Provided records below:
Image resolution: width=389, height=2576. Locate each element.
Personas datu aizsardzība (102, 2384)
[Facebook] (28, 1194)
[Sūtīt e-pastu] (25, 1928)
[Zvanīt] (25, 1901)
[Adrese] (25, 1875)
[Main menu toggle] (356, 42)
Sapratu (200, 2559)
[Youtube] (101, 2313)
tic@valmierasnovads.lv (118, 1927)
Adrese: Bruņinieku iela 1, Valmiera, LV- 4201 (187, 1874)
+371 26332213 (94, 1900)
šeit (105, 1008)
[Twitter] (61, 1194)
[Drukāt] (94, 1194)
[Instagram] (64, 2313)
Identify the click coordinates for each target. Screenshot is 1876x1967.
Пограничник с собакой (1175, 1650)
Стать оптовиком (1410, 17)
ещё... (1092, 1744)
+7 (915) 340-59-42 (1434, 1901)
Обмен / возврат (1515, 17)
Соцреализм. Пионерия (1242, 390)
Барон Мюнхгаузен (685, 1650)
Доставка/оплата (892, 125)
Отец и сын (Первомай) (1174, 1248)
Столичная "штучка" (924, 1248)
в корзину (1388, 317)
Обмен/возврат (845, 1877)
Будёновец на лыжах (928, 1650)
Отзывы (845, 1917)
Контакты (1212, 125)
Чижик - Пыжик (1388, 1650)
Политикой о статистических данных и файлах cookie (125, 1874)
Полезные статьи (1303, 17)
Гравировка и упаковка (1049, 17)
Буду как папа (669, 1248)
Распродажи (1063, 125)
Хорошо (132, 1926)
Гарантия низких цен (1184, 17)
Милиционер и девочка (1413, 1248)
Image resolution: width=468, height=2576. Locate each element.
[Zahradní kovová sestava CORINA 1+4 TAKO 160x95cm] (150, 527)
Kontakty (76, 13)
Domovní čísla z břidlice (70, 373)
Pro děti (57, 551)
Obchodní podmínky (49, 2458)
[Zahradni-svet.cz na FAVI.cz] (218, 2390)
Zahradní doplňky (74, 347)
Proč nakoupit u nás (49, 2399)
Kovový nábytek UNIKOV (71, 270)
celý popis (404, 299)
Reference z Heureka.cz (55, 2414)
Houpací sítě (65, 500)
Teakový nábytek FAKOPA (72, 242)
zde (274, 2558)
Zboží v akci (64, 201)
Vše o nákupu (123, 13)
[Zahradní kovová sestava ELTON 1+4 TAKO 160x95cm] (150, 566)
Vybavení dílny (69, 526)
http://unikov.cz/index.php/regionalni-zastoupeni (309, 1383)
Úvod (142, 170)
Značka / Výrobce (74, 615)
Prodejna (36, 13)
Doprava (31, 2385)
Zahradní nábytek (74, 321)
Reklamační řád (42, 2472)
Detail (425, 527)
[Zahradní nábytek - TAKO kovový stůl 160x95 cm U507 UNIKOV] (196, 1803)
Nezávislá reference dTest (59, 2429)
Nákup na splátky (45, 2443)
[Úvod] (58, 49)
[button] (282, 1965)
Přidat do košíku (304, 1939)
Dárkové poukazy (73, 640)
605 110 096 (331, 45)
End of Provided records.
== Problem ==
The records above need to be retyped in full, exactly as they stand.

== Final answer ==
Image resolution: width=389, height=2576. Locate each element.
Personas datu aizsardzība (102, 2384)
[Facebook] (28, 1194)
[Sūtīt e-pastu] (25, 1928)
[Zvanīt] (25, 1901)
[Adrese] (25, 1875)
[Main menu toggle] (356, 42)
Sapratu (200, 2559)
[Youtube] (101, 2313)
tic@valmierasnovads.lv (118, 1927)
Adrese: Bruņinieku iela 1, Valmiera, LV- 4201 (187, 1874)
+371 26332213 (94, 1900)
šeit (105, 1008)
[Twitter] (61, 1194)
[Drukāt] (94, 1194)
[Instagram] (64, 2313)
Identify the click coordinates for each target. Screenshot is 1876x1967.
Пограничник с собакой (1175, 1650)
Стать оптовиком (1410, 17)
ещё... (1092, 1744)
+7 (915) 340-59-42 (1434, 1901)
Обмен / возврат (1515, 17)
Соцреализм. Пионерия (1242, 390)
Барон Мюнхгаузен (685, 1650)
Доставка/оплата (892, 125)
Отец и сын (Первомай) (1174, 1248)
Столичная "штучка" (924, 1248)
в корзину (1388, 317)
Обмен/возврат (845, 1877)
Будёновец на лыжах (928, 1650)
Отзывы (845, 1917)
Контакты (1212, 125)
Чижик - Пыжик (1388, 1650)
Политикой о статистических данных и файлах cookie (125, 1874)
Полезные статьи (1303, 17)
Гравировка и упаковка (1049, 17)
Буду как папа (669, 1248)
Распродажи (1063, 125)
Хорошо (132, 1926)
Гарантия низких цен (1184, 17)
Милиционер и девочка (1413, 1248)
Image resolution: width=468, height=2576. Locate each element.
[Zahradní kovová sestava CORINA 1+4 TAKO 160x95cm] (150, 527)
Kontakty (76, 13)
Domovní čísla z břidlice (70, 373)
Pro děti (57, 551)
Obchodní podmínky (49, 2458)
[Zahradni-svet.cz na FAVI.cz] (218, 2390)
Zahradní doplňky (74, 347)
Proč nakoupit u nás (49, 2399)
Kovový nábytek UNIKOV (71, 270)
celý popis (404, 299)
Reference z Heureka.cz (55, 2414)
Houpací sítě (65, 500)
Teakový nábytek FAKOPA (72, 242)
zde (274, 2558)
Zboží v akci (64, 201)
Vše o nákupu (123, 13)
[Zahradní kovová sestava ELTON 1+4 TAKO 160x95cm] (150, 566)
Vybavení dílny (69, 526)
http://unikov.cz/index.php/regionalni-zastoupeni (309, 1383)
Úvod (142, 170)
Značka / Výrobce (74, 615)
Prodejna (36, 13)
Doprava (31, 2385)
Zahradní nábytek (74, 321)
Reklamační řád (42, 2472)
Detail (425, 527)
[Zahradní nábytek - TAKO kovový stůl 160x95 cm U507 UNIKOV] (196, 1803)
Nezávislá reference dTest (59, 2429)
Nákup na splátky (45, 2443)
[Úvod] (58, 49)
[button] (282, 1965)
Přidat do košíku (304, 1939)
Dárkové poukazy (73, 640)
605 110 096 (331, 45)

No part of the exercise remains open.